The cuts come in all sizes. At the large end is Tamms Correctional Center, a southern Illinois prison that houses about 400 inmates -- which is just over half of capacity.
Other major facilities on the block include the women's prison in Dwight, Juvenile Justice facilities in Joliet and Murphysboro, mental health centers in Tinley Park and Rockford, and developmental centers in Jacksonville and Centralia.
Scores of smaller facilities would also be consolidated, ranging from Human Services offices to garages that maintain state vehicles.
"These are the specifics that we have to respond to in the budget where we have discretion," said David Vaught, Quinn's budget director. "And it's forced by these areas where we don't have discretion."
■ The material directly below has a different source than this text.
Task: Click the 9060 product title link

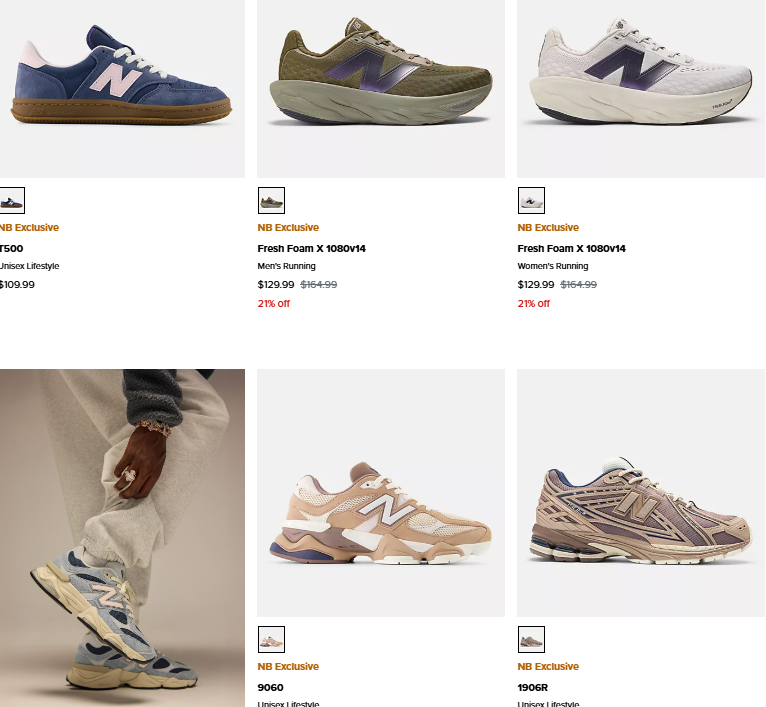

He's talking about required payments for Medicaid and state employee pensions.
Officials say Quinn will be vague about how to cut billions from those programs. He'll have to work it out with the General Assembly -- the same people who rejected Quinn's budget proposal last year.
Mo. lawmakers express concern over birth control proposals
Several Missouri state senators are raising concerns about a proposal to let employers to refuse to provide health insurance coverage for birth control and certain medical procedures. The Senate set the bill aside after two hours of debate Tuesday but could return to it later this week.
Majority Republicans say employers should not have to pay for medical services they find morally objectionable. But some Democrats say the intent of the bill is to make it harder for women to get birth control.
Tuesday's debate comes a few weeks after President Barack Obama's administration tried to get employers such as Catholic hospitals to cover contraception as part of their health insurance plans. The administration now says insurance companies will pay for the contraception.
Missouri parks see rise in attendance
Attendance at Missouri state parks has risen for the third straight year after a 10-year decline. Gov. Jay Nixon said Tuesday that more than 17.9 million people visited Missouri state parks in 2011, up 9.1 percent from 2010.
The governor says the increases are evidence that the state's economy is improving.
The National Recreation and Parks Association ranked Missouri's state parks system as one of the top four in the country. Nixon says the parks offer different things for different people, and he encourages families to take advantage of them.